Kismet. Wenn Liebe nur so einfach wär`
Alkohol, durch sehr viel Alkohol, konnte sie es ertragen auf einer Bühne zu stehen. Ihr hektisch geschriebener Brief endete mit einer erneuten Entschuldigung.
Einen Augenblick überlegte Caro, ob sie noch drunter schreiben sollte, dass sie sich ihn verliebt hatte, entschied sich aber dagegen, sie wollte ihn nicht emotional erpressen.
Den Zettel schob sie unter seiner Tür durch und hatte just ein Déjà-vu, nur mit dem kleinen aber feinen Unterschied, dass der Brief gestern die Hoffnung versprach, sich wieder zu sehen. Dieser war ein Abschied.
Mutlos ergriff sie ihren Koffer und machte sich auf dem Weg zum Bahnhof. Auf der Straße merkte sie, dass sie keine Jacke an hatte. Sie fror, aber es kümmerte sie nicht. Caroline nahm keinen Bus und auch kein Taxi, obwohl sie es gekonnte hätte, sondern ging den unendlich weiten Weg, bis zum Hauptbahnhof, zu Fuß. Ihre Arme fühlten sich an wie Blei, vom ziehen des Gepäcks. Sie genoss den dumpfen Schmerz, kostet ihn ganz aus, weil er sie von einem viel größeren ablenkte, zu mindestens einen Augenblick lang.
Rastlos stürmte sie in den Bahnhof, kaufte sich ein Ticket und flitzte zum Bahnsteig.

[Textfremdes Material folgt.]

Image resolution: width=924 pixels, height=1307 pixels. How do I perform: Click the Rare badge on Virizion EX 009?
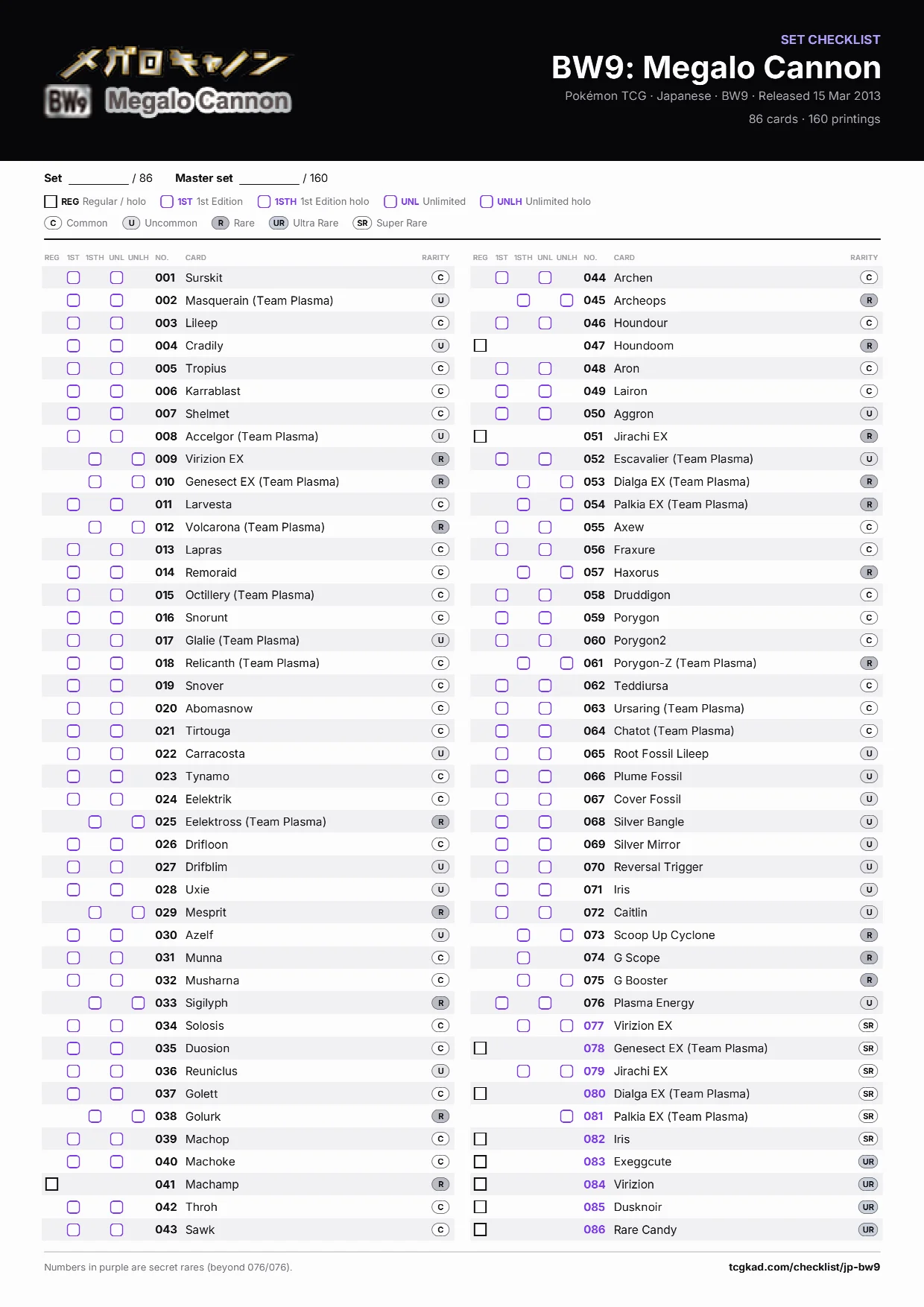click(x=441, y=459)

In letzter Sekunde sprang sie, in den gleich abfahrenden Zug.
21. Kapitel
E ine Woche später schleppte sie sich mit Sack und Pack beladen in ihren Hauseingang. Aus den Augenwinkel nahm sie wahr, dass ihr Briefkasten fast überquoll. Spontan beschloss sie, sich später darum zu kümmern und schlürfte weiter in ihre Wohnung.
Ihr Koffer landete achtlos in der Ecke und sie warf sich mit einem geräuschvollen Ächzen auf ihr Bett. Übermüdet, von der langen Zugfahrt, schloss sie die Augen und war binnen Sekunden eingeschlafen.
Erholt wachte sie auf und kochte sich einen Tee. Kaffee konnte sie nicht trinken, ohne in Tränen auszubrechen. Während sie ihren Pfefferminztee in kleinen Schlucken schlürfte, kramte sie gemächlich in ihrer Umhängetasche, steckte sich einen Pfefferminzbonbon in den Mund und machte das, wovor sie sich seit sieben Tagen drückte. Sie schaltete ihr Handy wieder an.
Caro rechnete damit dass Steffi fuchsteufelswild war, weil sie sich seit der Party nicht mehr bei ihr gemeldet hatte. Zudem hatte sie eine Woche unentschuldigt in der Uni gefehlt. Sie konnte nur hoffen, dass Steffi und Tobias sie überall in die Anwesenheitslisten eingetragen hatten, sonst hätte ihr kleiner Ausflug den Nebeneffekt, dass sie aus den Kursen geflogen war. Das würde bedeuten, ein Semester länger zu studieren, was in ihrer momentanen finanziellen Situation undenkbar wäre. Kurz schweiften ihre Gedanken zu dem abgelegenen Bauernhof ihrer Großtante, auf dem sie die letzten Tage verbracht hatte. Ihre Großtante hatte bei ihrem überraschtem Auftauchen keine Fragen gestellt, sondern ihr ein Paar Stiefel, sowie eine Mistgabel in die Hand gedrückt und ihr gesagt wo sie mit anpacken sollte. Tante Emmies Hof, war schon als Teenager ihr Zufluchtsort gewesen, wenn es mal wieder Stress mit ihren überengagierten Eltern gab. Also hatte Caro bis zu den Knien in Pferdeäpfeln gestanden und ausgemistet. War endlos über die Weiden galoppiert, auf ihrem Lieblings Schimmel und hatte Kindern Reitunterricht gegeben, um nicht an Ben zu denken. Abends hatten ihr, von den ungewohnten Anstrengungen, die Knochen unfassbar wehgetan. Es wäre ihr durch den Gliederschmerz fast gelungen, Ben aus ihrem Kopf zu vertreiben. Aber sobald der Schmerz ging, kam der Kummer millionenfach zurück.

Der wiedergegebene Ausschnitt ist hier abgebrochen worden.